▶ _WHAT THE EXERCISE ASKS_
Reproduce the following data line for line, changing nothing.

▶ _INFORMATION PROVIDED_
★ ★ ★

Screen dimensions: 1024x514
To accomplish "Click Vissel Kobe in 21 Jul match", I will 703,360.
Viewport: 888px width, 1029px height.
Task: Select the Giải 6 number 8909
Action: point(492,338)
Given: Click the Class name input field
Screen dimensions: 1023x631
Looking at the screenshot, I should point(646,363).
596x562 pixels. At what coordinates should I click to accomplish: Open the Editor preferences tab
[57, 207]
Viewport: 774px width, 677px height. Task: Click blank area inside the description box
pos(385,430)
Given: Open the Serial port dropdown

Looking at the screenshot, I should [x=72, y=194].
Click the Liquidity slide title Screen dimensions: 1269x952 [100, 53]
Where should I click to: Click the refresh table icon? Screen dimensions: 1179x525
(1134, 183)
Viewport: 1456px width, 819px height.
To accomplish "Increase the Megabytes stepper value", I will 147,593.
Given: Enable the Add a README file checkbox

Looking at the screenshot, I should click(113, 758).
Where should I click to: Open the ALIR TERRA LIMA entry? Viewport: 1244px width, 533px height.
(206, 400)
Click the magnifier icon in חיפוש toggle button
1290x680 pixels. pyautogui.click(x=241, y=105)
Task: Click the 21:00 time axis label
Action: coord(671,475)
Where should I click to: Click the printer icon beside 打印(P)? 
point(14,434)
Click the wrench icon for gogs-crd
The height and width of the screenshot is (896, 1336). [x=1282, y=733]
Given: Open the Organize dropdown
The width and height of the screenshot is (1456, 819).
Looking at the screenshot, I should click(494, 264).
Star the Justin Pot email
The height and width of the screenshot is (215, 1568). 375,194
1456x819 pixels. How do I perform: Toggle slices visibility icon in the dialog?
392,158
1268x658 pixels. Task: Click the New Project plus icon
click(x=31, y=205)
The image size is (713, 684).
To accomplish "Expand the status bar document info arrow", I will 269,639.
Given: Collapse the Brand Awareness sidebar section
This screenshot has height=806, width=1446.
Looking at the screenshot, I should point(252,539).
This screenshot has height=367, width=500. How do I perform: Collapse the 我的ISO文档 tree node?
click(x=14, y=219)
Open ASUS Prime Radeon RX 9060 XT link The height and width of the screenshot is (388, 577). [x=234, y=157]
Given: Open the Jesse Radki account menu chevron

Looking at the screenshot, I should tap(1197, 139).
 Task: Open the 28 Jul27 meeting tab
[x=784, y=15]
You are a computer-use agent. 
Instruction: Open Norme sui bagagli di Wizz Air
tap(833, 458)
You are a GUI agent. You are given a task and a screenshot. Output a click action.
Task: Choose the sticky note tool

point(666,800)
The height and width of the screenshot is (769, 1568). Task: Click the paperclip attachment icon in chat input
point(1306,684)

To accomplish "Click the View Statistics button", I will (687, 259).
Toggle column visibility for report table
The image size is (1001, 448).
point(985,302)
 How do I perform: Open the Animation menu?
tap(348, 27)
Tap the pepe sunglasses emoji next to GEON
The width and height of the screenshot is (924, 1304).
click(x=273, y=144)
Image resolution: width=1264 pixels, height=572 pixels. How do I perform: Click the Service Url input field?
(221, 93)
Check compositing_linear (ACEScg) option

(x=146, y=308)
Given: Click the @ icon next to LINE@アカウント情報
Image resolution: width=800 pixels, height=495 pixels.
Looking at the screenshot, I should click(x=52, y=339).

★ ★ ★

▶ _OUTPUT OF THE EXERCISE_
Screen dimensions: 1024x514
To accomplish "Click Vissel Kobe in 21 Jul match", I will 703,360.
Viewport: 888px width, 1029px height.
Task: Select the Giải 6 number 8909
Action: point(492,338)
Given: Click the Class name input field
Screen dimensions: 1023x631
Looking at the screenshot, I should point(646,363).
596x562 pixels. At what coordinates should I click to accomplish: Open the Editor preferences tab
[57, 207]
Viewport: 774px width, 677px height. Task: Click blank area inside the description box
pos(385,430)
Given: Open the Serial port dropdown

Looking at the screenshot, I should [x=72, y=194].
Click the Liquidity slide title Screen dimensions: 1269x952 [100, 53]
Where should I click to: Click the refresh table icon? Screen dimensions: 1179x525
(1134, 183)
Viewport: 1456px width, 819px height.
To accomplish "Increase the Megabytes stepper value", I will 147,593.
Given: Enable the Add a README file checkbox

Looking at the screenshot, I should click(113, 758).
Where should I click to: Open the ALIR TERRA LIMA entry? Viewport: 1244px width, 533px height.
(206, 400)
Click the magnifier icon in חיפוש toggle button
1290x680 pixels. pyautogui.click(x=241, y=105)
Task: Click the 21:00 time axis label
Action: coord(671,475)
Where should I click to: Click the printer icon beside 打印(P)? 
point(14,434)
Click the wrench icon for gogs-crd
The height and width of the screenshot is (896, 1336). [x=1282, y=733]
Given: Open the Organize dropdown
The width and height of the screenshot is (1456, 819).
Looking at the screenshot, I should click(494, 264).
Star the Justin Pot email
The height and width of the screenshot is (215, 1568). 375,194
1456x819 pixels. How do I perform: Toggle slices visibility icon in the dialog?
392,158
1268x658 pixels. Task: Click the New Project plus icon
click(x=31, y=205)
The image size is (713, 684).
To accomplish "Expand the status bar document info arrow", I will 269,639.
Given: Collapse the Brand Awareness sidebar section
This screenshot has height=806, width=1446.
Looking at the screenshot, I should point(252,539).
This screenshot has height=367, width=500. How do I perform: Collapse the 我的ISO文档 tree node?
click(x=14, y=219)
Open ASUS Prime Radeon RX 9060 XT link The height and width of the screenshot is (388, 577). [x=234, y=157]
Given: Open the Jesse Radki account menu chevron

Looking at the screenshot, I should tap(1197, 139).
 Task: Open the 28 Jul27 meeting tab
[x=784, y=15]
You are a computer-use agent. 
Instruction: Open Norme sui bagagli di Wizz Air
tap(833, 458)
You are a GUI agent. You are given a task and a screenshot. Output a click action.
Task: Choose the sticky note tool

point(666,800)
The height and width of the screenshot is (769, 1568). Task: Click the paperclip attachment icon in chat input
point(1306,684)

To accomplish "Click the View Statistics button", I will (687, 259).
Toggle column visibility for report table
The image size is (1001, 448).
point(985,302)
 How do I perform: Open the Animation menu?
tap(348, 27)
Tap the pepe sunglasses emoji next to GEON
The width and height of the screenshot is (924, 1304).
click(x=273, y=144)
Image resolution: width=1264 pixels, height=572 pixels. How do I perform: Click the Service Url input field?
(221, 93)
Check compositing_linear (ACEScg) option

(x=146, y=308)
Given: Click the @ icon next to LINE@アカウント情報
Image resolution: width=800 pixels, height=495 pixels.
Looking at the screenshot, I should click(x=52, y=339).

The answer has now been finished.